Durante la giornata di lunedì 25 maggio sarà inoltre attiva un’area degustazioni dove si terranno banchi d’assaggio e degustazioni guidate da esperti assaggiatori: Banco d’assaggio dei vini dell’Umbria a cura delle Strade dei Vini dell’Umbria con un focus particolare riservato alla Strada dei Vini del Cantico di cui il comune di Massa Martana fa parte, e la presentazione di proposte di turismo enogastronomico; Banco d’Assaggio di Olio e.v.o. a cura della Strada dell’Olio e.v.o. Dop Umbria e la presentazione di proposte di turismo dell’Olio; Banco d’Assaggio di Formaggi a cura di Onaf Umbria; oltre ad un banco di assaggio dei produttori locali. La giornata terminerà con la premiazione del Concorso VIATICUS sulla comunicazione dei piccoli turismi, il primo riconoscimento italiano dedicato a chi sta riscrivendo il modo di raccontare borghi e aree interne.
Dopo le “cinque stationes” del 25 maggio — fatte di parole, panel e visioni — la manifestazione si concluderà martedì 26 maggio, nella giornata in cui il racconto si fa attraversamento con un tour, alla scoperta del patrimonio archeologico del Comune di Massa Martana e dei luoghi di produzione di olio e vino del territorio. Un tour archeologico e culturale di Massa Martana lungo le tracce del Vicus ad Martis, del Ponte Fonnaia (Romano, 220 a.C.), della Catacomba di Villa San Faustino e degli altri segni che fanno di questo borgo dei Monti Martani uno snodo della storia rurale dell’Umbria.
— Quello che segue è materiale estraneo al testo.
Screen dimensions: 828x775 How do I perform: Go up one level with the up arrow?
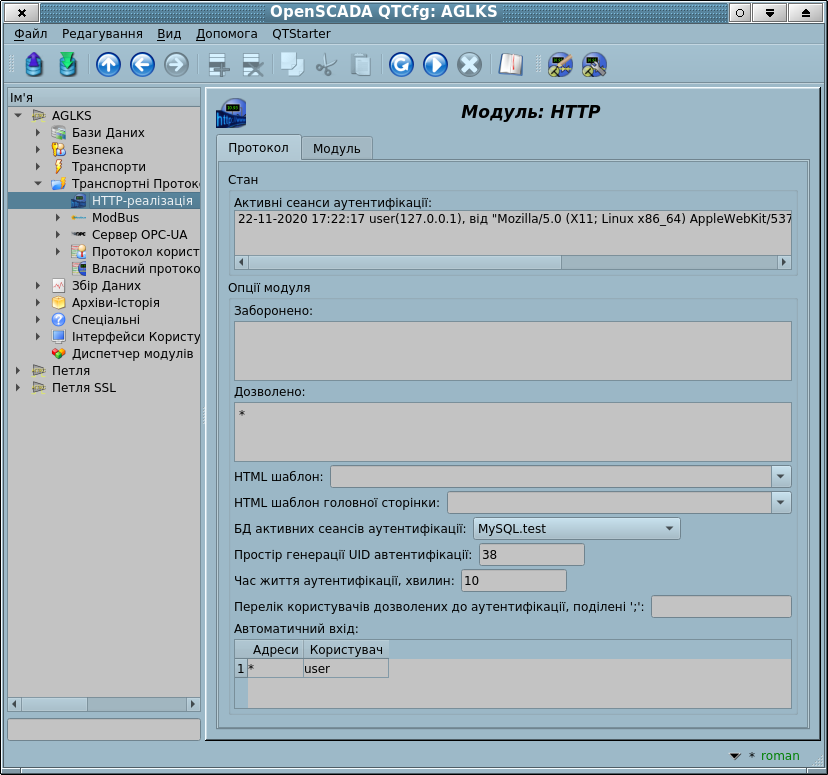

Il tour terminerà con la visita e degustazione in una azienda agricola del territorio, Il tour è quindi il prototipo a misura ridotta di ciò che VIATICUS propone come modello: una destinazione che non si visita, ma si abita per qualche ora, dentro l’incontro con chi quel territorio lo custodisce e lo lavora.
“VIATICUS – Il Festival dei Piccoli Turismi” si candida così a diventare un appuntamento di riferimento nel panorama nazionale per la comunicazione turistica dei borghi, ponendo al centro autenticità, relazione e costruzione condivisa del racconto dei territori.